DESCRIPTION: Vertical takeoff and landing 8-kg micro air vehicle equipped with color and infrared video cameras for intelligence, surveillance, and reconnaissance. Can hover and observe for up to 50 minutes at altitudes of up to 3000 meters.
STATUS: Deployed in Iraq starting in 2007 for roadside bomb detection.
Surveyed damage at Fukushima nuclear power plant following March 2011 earthquake and tsunami in northeastern Japan.
Photo: Northrop Grumman
Northrop Grumman Corp.
DESCRIPTION: U.S. Navy’s stealth unmanned combat aerial vehicle designed for takeoff and landing on an aircraft carrier. Has a range of 3380 kilometers and can carry up to 2000 kg of ordnance in two weapons bays. Originated as a project of the Defense Advanced Research Projects Agency.
STATUS: First test flight February 2011. Scheduled deployment by 2018.

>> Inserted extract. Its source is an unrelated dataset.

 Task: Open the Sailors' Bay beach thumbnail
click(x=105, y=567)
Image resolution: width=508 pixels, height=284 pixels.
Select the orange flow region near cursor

And with no humans in the loop to help interpret the data, reason about the data, and decide how to respond, situational understanding gets even trickier. Using current technology, no robot has all the onboard sensors needed to precisely decipher its environment. What’s more, decisions have to be made based on uncertainties and incomplete or conflicting information. If a robo-sentry armed with a semiautomatic rifle detects someone running from a store, how can it know whether that person has just robbed the store or is simply sprinting to catch a bus? Does it fire its weapon based on what it thinks is happening?
Humans, too, may struggle to read such a situation, but perhaps unsurprisingly, society holds robots to a higher standard and has a lower tolerance for their errors. This bias may create a reluctance to take the leap in designing robots for full autonomy and so may prevent the technology from moving ahead as quickly as it could. It should not take five people to fly one UAV; one soldier should be able to fly five UAVs.
On the other hand, because military robots typically operate in geopolitically sensitive environments, some added caution is certainly warranted. What happens, for example, if a faulty sensor feeds a UAV erroneous data, causing it to cross a border without authorization? What if it mistakenly decides that a “friendly” is a target and then fires on it? If a fully autonomous, unmanned system were to make such a grave mistake, it could compromise the safety of other manned and unmanned systems and exacerbate the political situation.
The Predator UAV, developed in the 1990s, went from concept to deployment in less than 30 months, which is extremely fast by military procurement standards.
Little wonder, then, that the UAV exhibited quite a few kinks upon entering the field. Among other things, it often failed when flying in bad weather, it was troublesome to operate and maintain, and its infrared and daylight cameras had great difficulty discerning targets. But because commanders needed the drone quickly, they were willing to accept these imperfections, with the expectation that future upgrades would iron out the kinks. They didn’t have time to wait until the drone had been thoroughly field-tested.
But how do you test a fully autonomous system? With robots that are remotely operated or that navigate via GPS waypoints, the vehicle’s actions are known in advance. Should it deviate from its instructions, a human operator can issue an emergency shutdown command.
However, if the vehicle is making its own decisions, its behavior can’t be predicted. Nor will it always be clear whether the machine is behaving appropriately and safely. Countless factors can affect the outcome of a given test: the robot’s cognitive information processing, external stimuli, variations in the operational environment, hardware and software failures, false stimuli, and any new and unexpected situation a robot might encounter. New testing methods are therefore needed that provide insight and introspection into why a robot makes the decisions it makes.
Gaining such insight into a machine is akin to performing a functional MRI on a human brain. By watching which areas of the brain experience greater blood flow and neuronal activity in certain situations, neuroscientists gain a better understanding of how the brain operates. For a robot, the equivalent would be to conduct software simulations to tap the “brain” of the machine. Subjecting the robot to certain conditions, we could then watch what kinds of data its sensors collect, how it processes and analyzes those data, and how it uses the data to arrive at a decision.